Jarak indekos ke tempat saya mengabdi tidaklah jauh sekitar 2 km saja. Saya melewati makam pahlawan yang kebetulan nama makam tersebut adalah gabungan dari nama kedua adik saya di Yogyakarta “KusumaTama” Kusuma adalah nama adik pertama saya dan Tama adalah adik kedua saya. Seolah kemanapun kaki berpijak keluarga selalu ada dalam langkah dan doa kita. Setelah melewati makam pahlawan saya pun antri kejar-kejaran dengan si Ular besi. Ya, setiap hari saya harus melewati rel kereta api aktif, jadi kalau keduluan kereta lewat ya kita mengalah untuk bisa menyeberang jalan menuju ke tujuan.
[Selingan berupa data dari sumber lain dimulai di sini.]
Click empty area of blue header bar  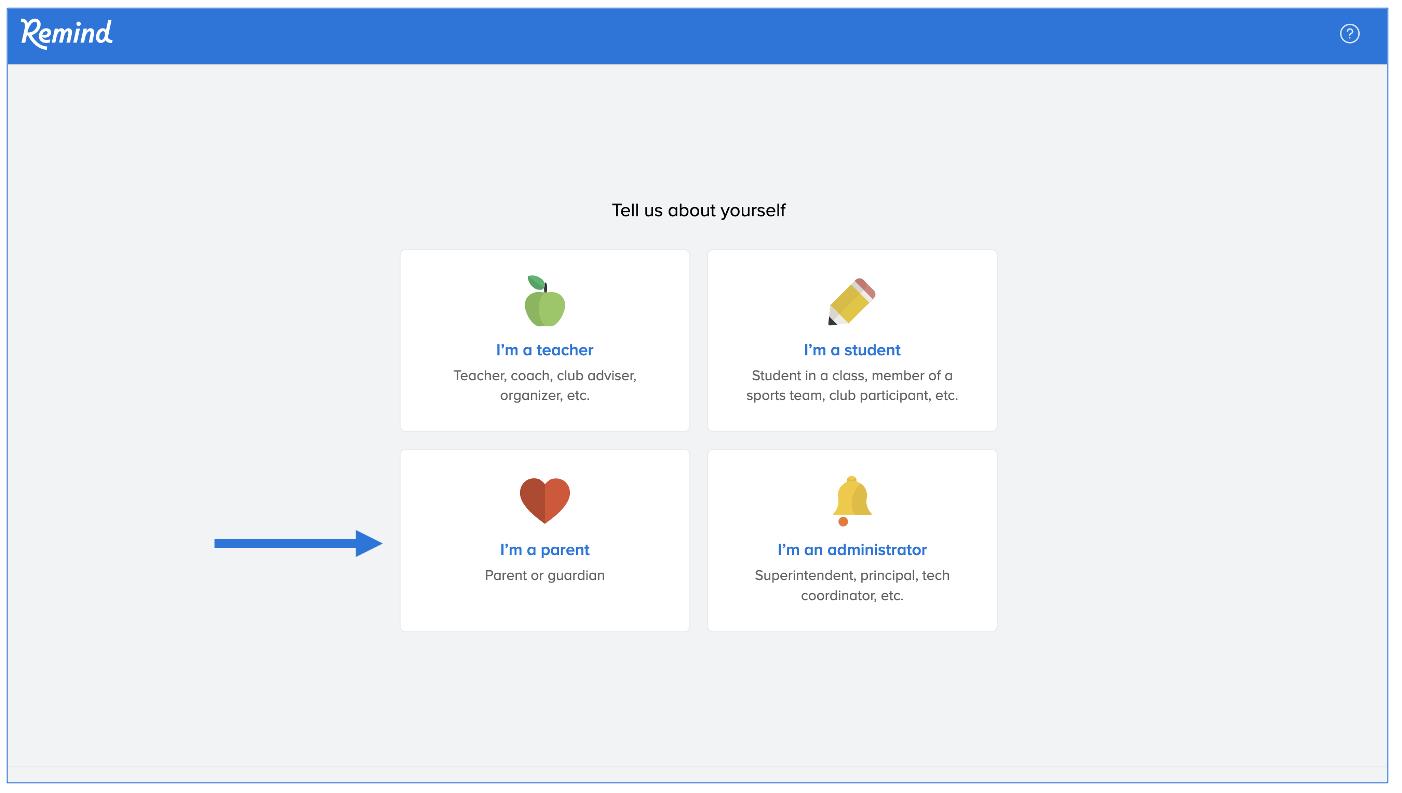coord(700,35)
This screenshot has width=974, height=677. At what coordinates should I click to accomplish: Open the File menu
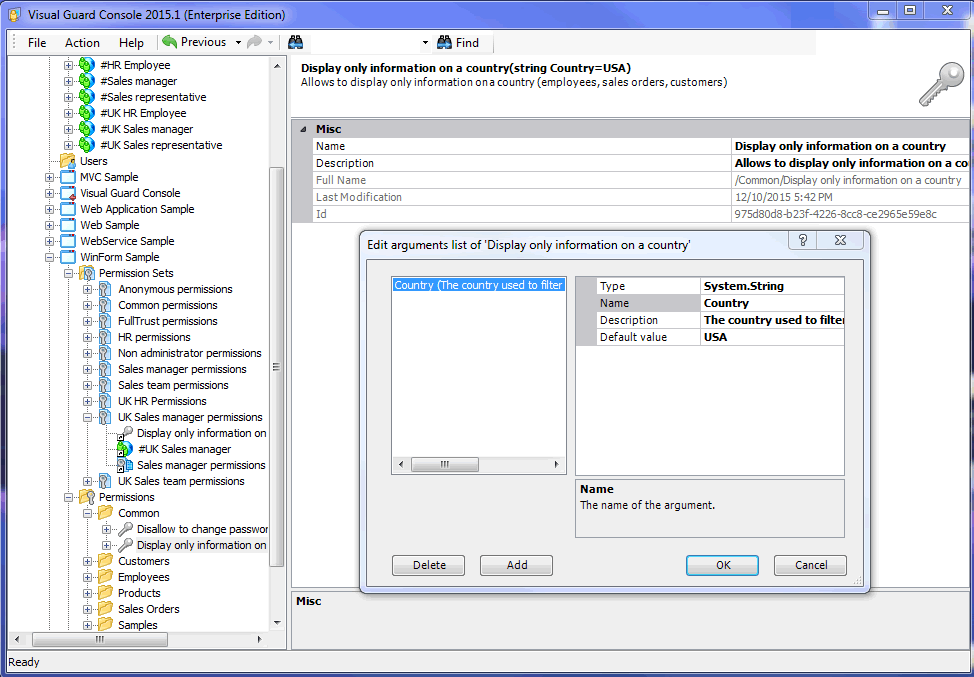36,42
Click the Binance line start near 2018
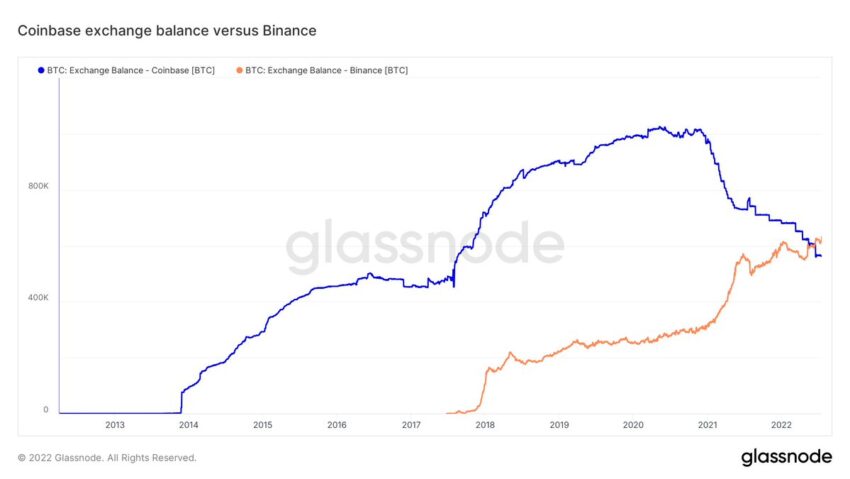Image resolution: width=850 pixels, height=479 pixels. point(450,413)
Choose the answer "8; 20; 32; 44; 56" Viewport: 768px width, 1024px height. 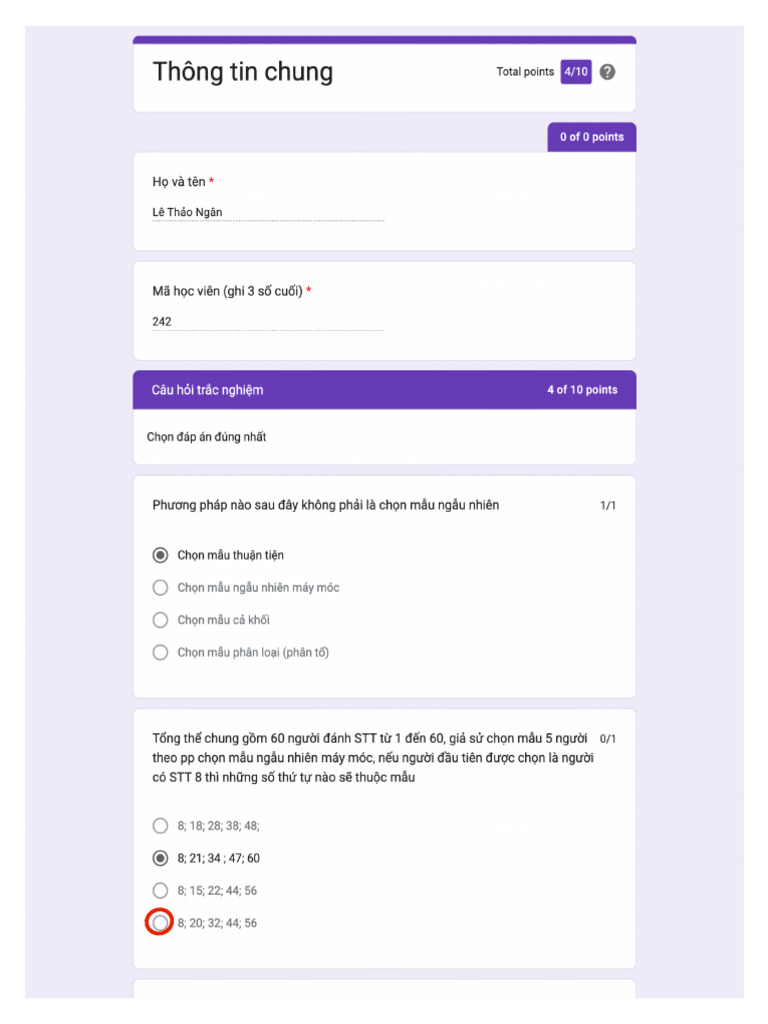click(x=160, y=922)
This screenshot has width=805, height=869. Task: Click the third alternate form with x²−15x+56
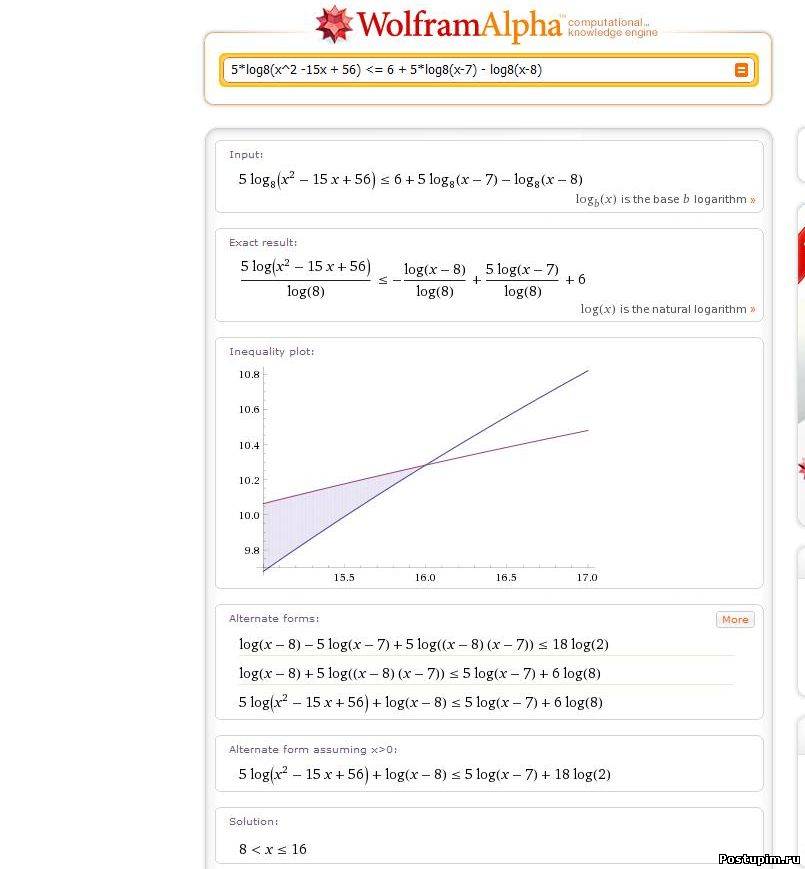click(x=420, y=702)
Suara ketipak pantofel di kaki saya seolah berderu apalagi kalau waktu sudah hampir menunjukkan jam masuk sekolah. Setelah melewati rel kereta api aktif saya juga harus menyeberang jalan raya Pantura, dimana jalan ini merupakan jalan utama yang menghubungkan Pulau Jawa. Otomatis kendaraan tak biasalah yang selalu saya temui, seperti tronton, bulldozer, mobil pembawa bulldozer, truk peti kemas, mobil pengangkut motor, mobil pengangkut mobil, truk-truk besar, yang jarang saya temui langsung di jalan rumah saya Yogyakarta. Kalau lewat seolah gempa bumi, tanah bergetar diiringi suara bising kendaraan tersebut. Sebuah pengalaman yang seru ketika itu. Sampailah saya di depan sekolah tempat saya mengabdikan diri sebagai guru honorer seni budaya di SMP N 1 Brebes. Sekolahnya tepat berada di depan Jalan Pantura, jadi setelah saya menyeberang Jalan Pantura langsung di hadapkan dengan pintu gerbang sekolah yang didesain mirip gapura bali, mudah sekali menemukannya seandainya kita ingin mencari lokasi tempat saya mengadu nasib ini.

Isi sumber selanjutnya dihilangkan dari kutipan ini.